• _INFORMATION SHOWN_

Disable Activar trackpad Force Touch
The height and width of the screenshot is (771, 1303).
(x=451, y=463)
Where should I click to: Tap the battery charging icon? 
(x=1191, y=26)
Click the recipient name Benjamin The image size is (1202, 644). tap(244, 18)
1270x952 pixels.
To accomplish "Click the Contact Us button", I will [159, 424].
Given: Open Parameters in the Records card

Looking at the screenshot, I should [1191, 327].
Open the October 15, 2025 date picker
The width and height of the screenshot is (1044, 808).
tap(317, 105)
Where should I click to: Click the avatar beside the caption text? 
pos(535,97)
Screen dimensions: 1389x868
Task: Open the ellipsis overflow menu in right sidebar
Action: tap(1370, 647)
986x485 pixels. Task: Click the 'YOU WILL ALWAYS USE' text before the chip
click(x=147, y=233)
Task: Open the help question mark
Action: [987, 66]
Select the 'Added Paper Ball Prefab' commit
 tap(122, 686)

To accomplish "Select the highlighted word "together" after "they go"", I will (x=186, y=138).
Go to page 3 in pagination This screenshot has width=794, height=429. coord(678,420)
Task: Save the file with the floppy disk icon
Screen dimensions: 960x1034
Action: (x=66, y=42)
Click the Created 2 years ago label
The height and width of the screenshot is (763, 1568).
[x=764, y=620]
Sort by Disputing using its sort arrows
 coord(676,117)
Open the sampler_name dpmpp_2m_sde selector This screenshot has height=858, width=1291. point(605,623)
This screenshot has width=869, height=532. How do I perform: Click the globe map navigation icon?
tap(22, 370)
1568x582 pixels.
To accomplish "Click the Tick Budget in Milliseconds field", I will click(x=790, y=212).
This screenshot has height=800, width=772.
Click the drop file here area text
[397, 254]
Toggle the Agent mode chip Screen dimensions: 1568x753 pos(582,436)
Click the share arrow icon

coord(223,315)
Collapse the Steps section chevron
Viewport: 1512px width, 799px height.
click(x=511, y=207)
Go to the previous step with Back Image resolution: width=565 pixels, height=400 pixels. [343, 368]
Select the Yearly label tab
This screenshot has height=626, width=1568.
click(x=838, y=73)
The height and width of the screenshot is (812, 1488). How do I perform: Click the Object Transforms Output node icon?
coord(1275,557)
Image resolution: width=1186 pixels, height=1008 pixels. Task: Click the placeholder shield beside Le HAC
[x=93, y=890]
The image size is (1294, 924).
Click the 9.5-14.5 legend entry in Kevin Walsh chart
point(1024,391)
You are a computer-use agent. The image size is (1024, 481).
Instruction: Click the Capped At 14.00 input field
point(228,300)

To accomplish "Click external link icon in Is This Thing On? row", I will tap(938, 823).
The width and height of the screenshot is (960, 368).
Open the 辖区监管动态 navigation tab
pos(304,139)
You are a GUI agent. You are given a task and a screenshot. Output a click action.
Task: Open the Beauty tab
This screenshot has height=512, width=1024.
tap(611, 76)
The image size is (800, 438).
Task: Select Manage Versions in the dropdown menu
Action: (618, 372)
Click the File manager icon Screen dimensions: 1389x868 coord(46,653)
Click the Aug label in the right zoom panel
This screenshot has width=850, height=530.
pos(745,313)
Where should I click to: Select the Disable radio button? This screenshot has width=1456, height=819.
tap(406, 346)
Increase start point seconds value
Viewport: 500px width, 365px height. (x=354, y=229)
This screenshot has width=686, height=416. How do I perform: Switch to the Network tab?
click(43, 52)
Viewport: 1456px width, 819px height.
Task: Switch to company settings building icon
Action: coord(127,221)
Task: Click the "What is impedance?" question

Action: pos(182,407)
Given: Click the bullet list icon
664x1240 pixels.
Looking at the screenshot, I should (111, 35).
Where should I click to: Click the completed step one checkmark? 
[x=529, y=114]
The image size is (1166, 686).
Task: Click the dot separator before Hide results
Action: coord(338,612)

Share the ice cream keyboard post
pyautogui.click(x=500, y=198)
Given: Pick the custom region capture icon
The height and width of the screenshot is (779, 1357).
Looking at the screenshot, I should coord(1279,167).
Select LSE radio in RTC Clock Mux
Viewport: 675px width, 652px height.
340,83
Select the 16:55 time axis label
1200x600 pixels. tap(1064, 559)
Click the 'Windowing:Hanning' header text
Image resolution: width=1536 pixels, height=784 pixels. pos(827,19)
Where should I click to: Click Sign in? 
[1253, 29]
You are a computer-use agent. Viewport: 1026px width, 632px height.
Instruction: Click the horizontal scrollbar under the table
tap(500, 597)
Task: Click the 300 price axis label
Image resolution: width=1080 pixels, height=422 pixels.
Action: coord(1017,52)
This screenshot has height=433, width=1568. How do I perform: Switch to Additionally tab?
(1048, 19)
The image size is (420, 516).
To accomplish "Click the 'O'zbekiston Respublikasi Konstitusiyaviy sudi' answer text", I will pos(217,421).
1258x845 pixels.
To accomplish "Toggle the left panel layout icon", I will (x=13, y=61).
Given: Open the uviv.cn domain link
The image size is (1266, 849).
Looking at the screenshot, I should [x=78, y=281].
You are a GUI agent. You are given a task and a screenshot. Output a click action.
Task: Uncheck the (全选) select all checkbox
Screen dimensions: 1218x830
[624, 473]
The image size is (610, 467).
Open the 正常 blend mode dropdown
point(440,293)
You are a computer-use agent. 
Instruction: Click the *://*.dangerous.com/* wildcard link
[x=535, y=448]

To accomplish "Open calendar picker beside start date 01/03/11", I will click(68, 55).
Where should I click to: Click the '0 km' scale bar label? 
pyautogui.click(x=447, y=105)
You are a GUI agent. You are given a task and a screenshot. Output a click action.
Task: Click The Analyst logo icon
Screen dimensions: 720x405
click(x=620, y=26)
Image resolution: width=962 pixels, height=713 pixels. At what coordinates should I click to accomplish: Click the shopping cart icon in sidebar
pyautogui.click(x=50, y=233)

• _TASK STATEMENT_
Lay out every line of the data above as a Markdown table with two columns, Row and Line, numbering the rows in order and skipping blank lines.

• _ANSWER TO THIS TASK_
| Row | Line |
|---|---|
| 1 | Disable Activar trackpad Force Touch |
| 2 | The height and width of the screenshot is (771, 1303). |
| 3 | (x=451, y=463) |
| 4 | Where should I click to: Tap the battery charging icon?  |
| 5 | (x=1191, y=26) |
| 6 | Click the recipient name Benjamin The image size is (1202, 644). tap(244, 18) |
| 7 | 1270x952 pixels. |
| 8 | To accomplish "Click the Contact Us button", I will [159, 424]. |
| 9 | Given: Open Parameters in the Records card |
| 10 | Looking at the screenshot, I should [1191, 327]. |
| 11 | Open the October 15, 2025 date picker |
| 12 | The width and height of the screenshot is (1044, 808). |
| 13 | tap(317, 105) |
| 14 | Where should I click to: Click the avatar beside the caption text?  |
| 15 | pos(535,97) |
| 16 | Screen dimensions: 1389x868 |
| 17 | Task: Open the ellipsis overflow menu in right sidebar |
| 18 | Action: tap(1370, 647) |
| 19 | 986x485 pixels. Task: Click the 'YOU WILL ALWAYS USE' text before the chip |
| 20 | click(x=147, y=233) |
| 21 | Task: Open the help question mark |
| 22 | Action: [987, 66] |
| 23 | Select the 'Added Paper Ball Prefab' commit |
| 24 |  tap(122, 686) |
| 25 | To accomplish "Select the highlighted word "together" after "they go"", I will (x=186, y=138). |
| 26 | Go to page 3 in pagination This screenshot has width=794, height=429. coord(678,420) |
| 27 | Task: Save the file with the floppy disk icon |
| 28 | Screen dimensions: 960x1034 |
| 29 | Action: (x=66, y=42) |
| 30 | Click the Created 2 years ago label |
| 31 | The height and width of the screenshot is (763, 1568). |
| 32 | [x=764, y=620] |
| 33 | Sort by Disputing using its sort arrows |
| 34 |  coord(676,117) |
| 35 | Open the sampler_name dpmpp_2m_sde selector This screenshot has height=858, width=1291. point(605,623) |
| 36 | This screenshot has width=869, height=532. How do I perform: Click the globe map navigation icon? |
| 37 | tap(22, 370) |
| 38 | 1568x582 pixels. |
| 39 | To accomplish "Click the Tick Budget in Milliseconds field", I will click(x=790, y=212). |
| 40 | This screenshot has height=800, width=772. |
| 41 | Click the drop file here area text |
| 42 | [397, 254] |
| 43 | Toggle the Agent mode chip Screen dimensions: 1568x753 pos(582,436) |
| 44 | Click the share arrow icon |
| 45 | coord(223,315) |
| 46 | Collapse the Steps section chevron |
| 47 | Viewport: 1512px width, 799px height. |
| 48 | click(x=511, y=207) |
| 49 | Go to the previous step with Back Image resolution: width=565 pixels, height=400 pixels. [343, 368] |
| 50 | Select the Yearly label tab |
| 51 | This screenshot has height=626, width=1568. |
| 52 | click(x=838, y=73) |
| 53 | The height and width of the screenshot is (812, 1488). How do I perform: Click the Object Transforms Output node icon? |
| 54 | coord(1275,557) |
| 55 | Image resolution: width=1186 pixels, height=1008 pixels. Task: Click the placeholder shield beside Le HAC |
| 56 | [x=93, y=890] |
| 57 | The image size is (1294, 924). |
| 58 | Click the 9.5-14.5 legend entry in Kevin Walsh chart |
| 59 | point(1024,391) |
| 60 | You are a computer-use agent. The image size is (1024, 481). |
| 61 | Instruction: Click the Capped At 14.00 input field |
| 62 | point(228,300) |
| 63 | To accomplish "Click external link icon in Is This Thing On? row", I will tap(938, 823). |
| 64 | The width and height of the screenshot is (960, 368). |
| 65 | Open the 辖区监管动态 navigation tab |
| 66 | pos(304,139) |
| 67 | You are a GUI agent. You are given a task and a screenshot. Output a click action. |
| 68 | Task: Open the Beauty tab |
| 69 | This screenshot has height=512, width=1024. |
| 70 | tap(611, 76) |
| 71 | The image size is (800, 438). |
| 72 | Task: Select Manage Versions in the dropdown menu |
| 73 | Action: (618, 372) |
| 74 | Click the File manager icon Screen dimensions: 1389x868 coord(46,653) |
| 75 | Click the Aug label in the right zoom panel |
| 76 | This screenshot has width=850, height=530. |
| 77 | pos(745,313) |
| 78 | Where should I click to: Select the Disable radio button? This screenshot has width=1456, height=819. |
| 79 | tap(406, 346) |
| 80 | Increase start point seconds value |
| 81 | Viewport: 500px width, 365px height. (x=354, y=229) |
| 82 | This screenshot has width=686, height=416. How do I perform: Switch to the Network tab? |
| 83 | click(43, 52) |
| 84 | Viewport: 1456px width, 819px height. |
| 85 | Task: Switch to company settings building icon |
| 86 | Action: coord(127,221) |
| 87 | Task: Click the "What is impedance?" question |
| 88 | Action: pos(182,407) |
| 89 | Given: Click the bullet list icon |
| 90 | 664x1240 pixels. |
| 91 | Looking at the screenshot, I should (111, 35). |
| 92 | Where should I click to: Click the completed step one checkmark?  |
| 93 | [x=529, y=114] |
| 94 | The image size is (1166, 686). |
| 95 | Task: Click the dot separator before Hide results |
| 96 | Action: coord(338,612) |
| 97 | Share the ice cream keyboard post |
| 98 | pyautogui.click(x=500, y=198) |
| 99 | Given: Pick the custom region capture icon |
| 100 | The height and width of the screenshot is (779, 1357). |
| 101 | Looking at the screenshot, I should coord(1279,167). |
| 102 | Select LSE radio in RTC Clock Mux |
| 103 | Viewport: 675px width, 652px height. |
| 104 | 340,83 |
| 105 | Select the 16:55 time axis label |
| 106 | 1200x600 pixels. tap(1064, 559) |
| 107 | Click the 'Windowing:Hanning' header text |
| 108 | Image resolution: width=1536 pixels, height=784 pixels. pos(827,19) |
| 109 | Where should I click to: Click Sign in?  |
| 110 | [1253, 29] |
| 111 | You are a computer-use agent. Viewport: 1026px width, 632px height. |
| 112 | Instruction: Click the horizontal scrollbar under the table |
| 113 | tap(500, 597) |
| 114 | Task: Click the 300 price axis label |
| 115 | Image resolution: width=1080 pixels, height=422 pixels. |
| 116 | Action: coord(1017,52) |
| 117 | This screenshot has height=433, width=1568. How do I perform: Switch to Additionally tab? |
| 118 | (1048, 19) |
| 119 | The image size is (420, 516). |
| 120 | To accomplish "Click the 'O'zbekiston Respublikasi Konstitusiyaviy sudi' answer text", I will pos(217,421). |
| 121 | 1258x845 pixels. |
| 122 | To accomplish "Toggle the left panel layout icon", I will (x=13, y=61). |
| 123 | Given: Open the uviv.cn domain link |
| 124 | The image size is (1266, 849). |
| 125 | Looking at the screenshot, I should [x=78, y=281]. |
| 126 | You are a GUI agent. You are given a task and a screenshot. Output a click action. |
| 127 | Task: Uncheck the (全选) select all checkbox |
| 128 | Screen dimensions: 1218x830 |
| 129 | [624, 473] |
| 130 | The image size is (610, 467). |
| 131 | Open the 正常 blend mode dropdown |
| 132 | point(440,293) |
| 133 | You are a computer-use agent.  |
| 134 | Instruction: Click the *://*.dangerous.com/* wildcard link |
| 135 | [x=535, y=448] |
| 136 | To accomplish "Open calendar picker beside start date 01/03/11", I will click(68, 55). |
| 137 | Where should I click to: Click the '0 km' scale bar label?  |
| 138 | pyautogui.click(x=447, y=105) |
| 139 | You are a GUI agent. You are given a task and a screenshot. Output a click action. |
| 140 | Task: Click The Analyst logo icon |
| 141 | Screen dimensions: 720x405 |
| 142 | click(x=620, y=26) |
| 143 | Image resolution: width=962 pixels, height=713 pixels. At what coordinates should I click to accomplish: Click the shopping cart icon in sidebar |
| 144 | pyautogui.click(x=50, y=233) |